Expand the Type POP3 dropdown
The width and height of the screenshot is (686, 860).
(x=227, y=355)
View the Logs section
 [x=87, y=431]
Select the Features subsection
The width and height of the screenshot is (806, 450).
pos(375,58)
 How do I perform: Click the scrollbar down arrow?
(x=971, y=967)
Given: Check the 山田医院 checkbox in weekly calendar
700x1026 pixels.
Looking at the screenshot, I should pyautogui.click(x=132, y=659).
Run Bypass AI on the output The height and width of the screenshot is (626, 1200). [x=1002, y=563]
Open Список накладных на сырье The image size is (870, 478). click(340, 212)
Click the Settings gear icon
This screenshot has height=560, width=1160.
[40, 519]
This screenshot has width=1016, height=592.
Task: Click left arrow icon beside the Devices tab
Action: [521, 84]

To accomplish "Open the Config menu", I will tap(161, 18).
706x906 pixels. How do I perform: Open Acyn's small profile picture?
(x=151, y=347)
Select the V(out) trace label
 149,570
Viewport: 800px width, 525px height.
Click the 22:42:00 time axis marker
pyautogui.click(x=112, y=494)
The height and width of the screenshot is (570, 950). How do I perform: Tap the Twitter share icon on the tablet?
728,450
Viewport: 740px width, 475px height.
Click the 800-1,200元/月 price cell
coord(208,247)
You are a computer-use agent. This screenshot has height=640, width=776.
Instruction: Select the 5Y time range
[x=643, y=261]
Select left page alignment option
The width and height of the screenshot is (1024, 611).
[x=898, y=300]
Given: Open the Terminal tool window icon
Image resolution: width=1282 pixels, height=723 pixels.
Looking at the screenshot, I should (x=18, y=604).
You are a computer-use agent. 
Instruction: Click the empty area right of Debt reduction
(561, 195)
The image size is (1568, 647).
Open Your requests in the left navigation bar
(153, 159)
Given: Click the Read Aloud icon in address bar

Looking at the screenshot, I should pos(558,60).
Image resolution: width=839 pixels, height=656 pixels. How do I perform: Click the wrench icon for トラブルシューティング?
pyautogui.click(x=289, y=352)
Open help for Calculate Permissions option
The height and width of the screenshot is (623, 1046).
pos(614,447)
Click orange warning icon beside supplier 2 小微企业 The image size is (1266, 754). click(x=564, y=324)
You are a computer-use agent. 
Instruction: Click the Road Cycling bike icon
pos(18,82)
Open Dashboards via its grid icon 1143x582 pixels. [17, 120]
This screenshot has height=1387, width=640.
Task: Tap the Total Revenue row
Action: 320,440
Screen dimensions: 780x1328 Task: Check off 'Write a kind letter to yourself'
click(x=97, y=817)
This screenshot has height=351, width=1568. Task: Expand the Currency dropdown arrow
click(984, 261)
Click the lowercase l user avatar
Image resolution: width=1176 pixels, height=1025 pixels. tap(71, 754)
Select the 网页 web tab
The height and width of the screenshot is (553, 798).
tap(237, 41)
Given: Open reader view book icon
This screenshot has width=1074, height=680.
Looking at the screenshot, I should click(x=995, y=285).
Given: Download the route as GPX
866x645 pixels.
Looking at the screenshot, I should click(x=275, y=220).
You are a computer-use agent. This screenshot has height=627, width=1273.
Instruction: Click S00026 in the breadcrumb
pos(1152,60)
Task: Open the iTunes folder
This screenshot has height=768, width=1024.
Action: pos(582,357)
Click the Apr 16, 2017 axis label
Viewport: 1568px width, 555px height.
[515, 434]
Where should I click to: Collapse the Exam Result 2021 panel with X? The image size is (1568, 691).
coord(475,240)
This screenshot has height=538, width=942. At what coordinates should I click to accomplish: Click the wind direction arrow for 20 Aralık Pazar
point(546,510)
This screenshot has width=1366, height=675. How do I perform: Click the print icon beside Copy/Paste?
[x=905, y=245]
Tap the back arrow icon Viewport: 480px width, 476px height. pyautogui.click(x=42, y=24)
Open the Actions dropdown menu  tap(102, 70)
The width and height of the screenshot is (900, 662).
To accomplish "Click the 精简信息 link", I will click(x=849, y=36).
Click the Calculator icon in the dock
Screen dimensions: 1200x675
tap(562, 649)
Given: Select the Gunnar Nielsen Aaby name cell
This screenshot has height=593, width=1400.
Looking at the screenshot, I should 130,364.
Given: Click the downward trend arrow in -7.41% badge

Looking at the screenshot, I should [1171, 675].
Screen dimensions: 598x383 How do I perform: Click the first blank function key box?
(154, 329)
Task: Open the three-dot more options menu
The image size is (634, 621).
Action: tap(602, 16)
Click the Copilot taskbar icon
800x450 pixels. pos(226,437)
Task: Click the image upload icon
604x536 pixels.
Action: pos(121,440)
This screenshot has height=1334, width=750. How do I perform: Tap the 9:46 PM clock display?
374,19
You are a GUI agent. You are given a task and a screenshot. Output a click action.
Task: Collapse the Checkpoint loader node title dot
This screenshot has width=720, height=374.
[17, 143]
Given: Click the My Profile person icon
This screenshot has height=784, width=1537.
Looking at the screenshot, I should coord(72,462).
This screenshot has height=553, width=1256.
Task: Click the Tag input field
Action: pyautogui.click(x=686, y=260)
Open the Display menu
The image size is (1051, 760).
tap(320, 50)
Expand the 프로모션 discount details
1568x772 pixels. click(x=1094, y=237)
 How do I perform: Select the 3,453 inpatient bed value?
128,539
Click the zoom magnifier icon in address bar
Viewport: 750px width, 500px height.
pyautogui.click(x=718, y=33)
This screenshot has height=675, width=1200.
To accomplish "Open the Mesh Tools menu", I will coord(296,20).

* * * * * * * * *

■ GOAL OF THE EXERCISE
The required output is the exact run of lines from the beginning of the listing above to the line that contains "Run Bypass AI", inclusive of both.

■ OUTPUT BELOW
Expand the Type POP3 dropdown
The width and height of the screenshot is (686, 860).
(x=227, y=355)
View the Logs section
 [x=87, y=431]
Select the Features subsection
The width and height of the screenshot is (806, 450).
pos(375,58)
 How do I perform: Click the scrollbar down arrow?
(x=971, y=967)
Given: Check the 山田医院 checkbox in weekly calendar
700x1026 pixels.
Looking at the screenshot, I should pyautogui.click(x=132, y=659).
Run Bypass AI on the output The height and width of the screenshot is (626, 1200). [x=1002, y=563]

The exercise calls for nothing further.